→ **Action item**: Look for the line with "Public Health Research (148, 889)"; please transcribe it and every later line in the entries exactly, up to the end, leaving pictures out.

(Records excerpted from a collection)
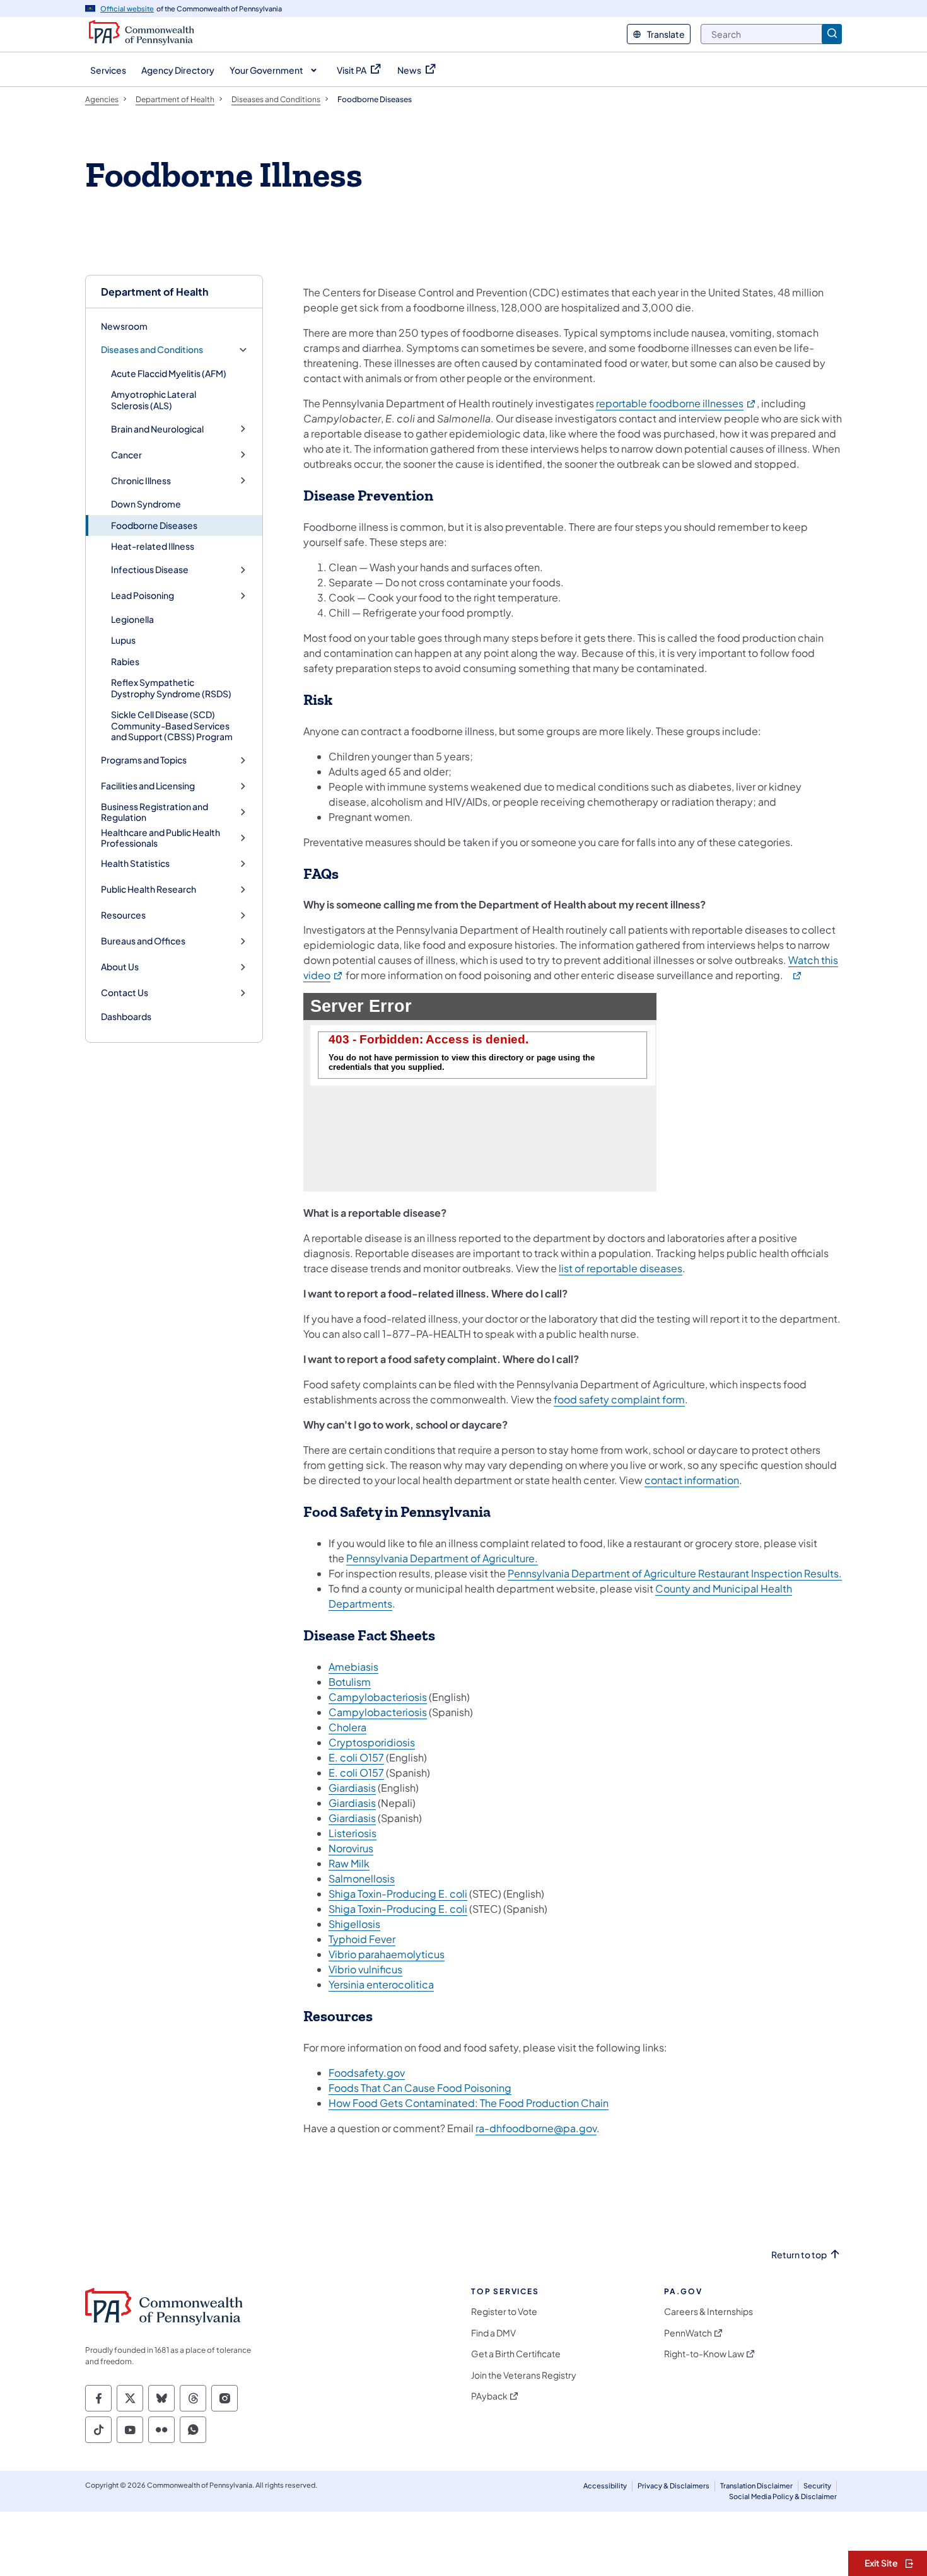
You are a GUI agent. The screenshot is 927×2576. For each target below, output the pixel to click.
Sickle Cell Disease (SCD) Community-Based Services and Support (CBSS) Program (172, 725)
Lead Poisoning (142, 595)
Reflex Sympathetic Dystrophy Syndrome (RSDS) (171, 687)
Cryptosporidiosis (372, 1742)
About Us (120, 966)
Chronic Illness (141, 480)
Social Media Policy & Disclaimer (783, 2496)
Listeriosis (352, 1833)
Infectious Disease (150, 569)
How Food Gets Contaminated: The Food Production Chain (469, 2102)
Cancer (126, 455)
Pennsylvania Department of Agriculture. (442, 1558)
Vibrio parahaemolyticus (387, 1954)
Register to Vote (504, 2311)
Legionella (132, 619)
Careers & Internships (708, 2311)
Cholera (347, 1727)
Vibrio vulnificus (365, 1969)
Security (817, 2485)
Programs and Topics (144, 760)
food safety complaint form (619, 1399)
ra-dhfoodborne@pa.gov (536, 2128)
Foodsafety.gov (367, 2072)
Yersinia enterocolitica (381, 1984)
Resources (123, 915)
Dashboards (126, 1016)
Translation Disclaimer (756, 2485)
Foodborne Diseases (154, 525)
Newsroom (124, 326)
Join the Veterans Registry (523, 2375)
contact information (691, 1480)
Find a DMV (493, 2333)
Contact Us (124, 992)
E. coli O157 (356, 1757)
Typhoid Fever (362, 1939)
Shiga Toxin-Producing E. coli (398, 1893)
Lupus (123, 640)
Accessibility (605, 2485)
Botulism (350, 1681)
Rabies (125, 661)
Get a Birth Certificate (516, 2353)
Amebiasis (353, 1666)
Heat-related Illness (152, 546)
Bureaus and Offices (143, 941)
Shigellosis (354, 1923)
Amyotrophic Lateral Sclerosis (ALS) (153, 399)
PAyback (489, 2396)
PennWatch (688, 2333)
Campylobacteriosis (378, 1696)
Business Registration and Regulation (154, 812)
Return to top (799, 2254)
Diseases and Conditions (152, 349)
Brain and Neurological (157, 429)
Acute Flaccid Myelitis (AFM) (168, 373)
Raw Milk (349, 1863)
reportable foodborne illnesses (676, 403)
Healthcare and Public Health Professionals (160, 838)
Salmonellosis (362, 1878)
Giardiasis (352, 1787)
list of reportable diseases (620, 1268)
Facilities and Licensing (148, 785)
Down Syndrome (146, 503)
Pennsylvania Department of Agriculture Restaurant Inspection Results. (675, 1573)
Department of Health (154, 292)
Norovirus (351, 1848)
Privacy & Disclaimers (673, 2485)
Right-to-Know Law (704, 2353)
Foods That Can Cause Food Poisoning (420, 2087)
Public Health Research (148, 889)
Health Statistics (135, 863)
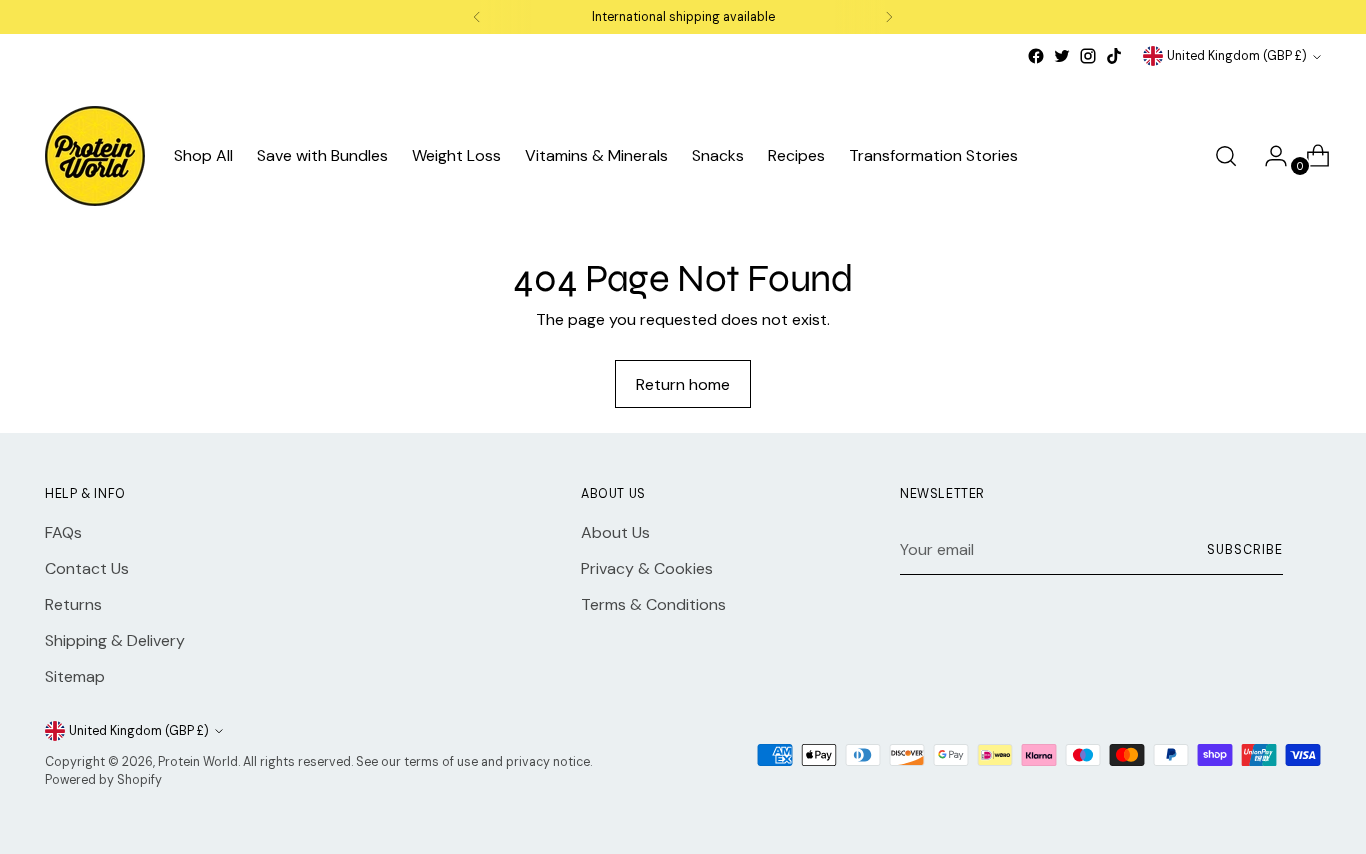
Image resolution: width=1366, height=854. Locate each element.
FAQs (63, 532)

→ **Written solution**:
Public Health Research (148, 889)
Health Statistics (135, 863)
Image resolution: width=1366, height=854. Locate each element.
FAQs (63, 532)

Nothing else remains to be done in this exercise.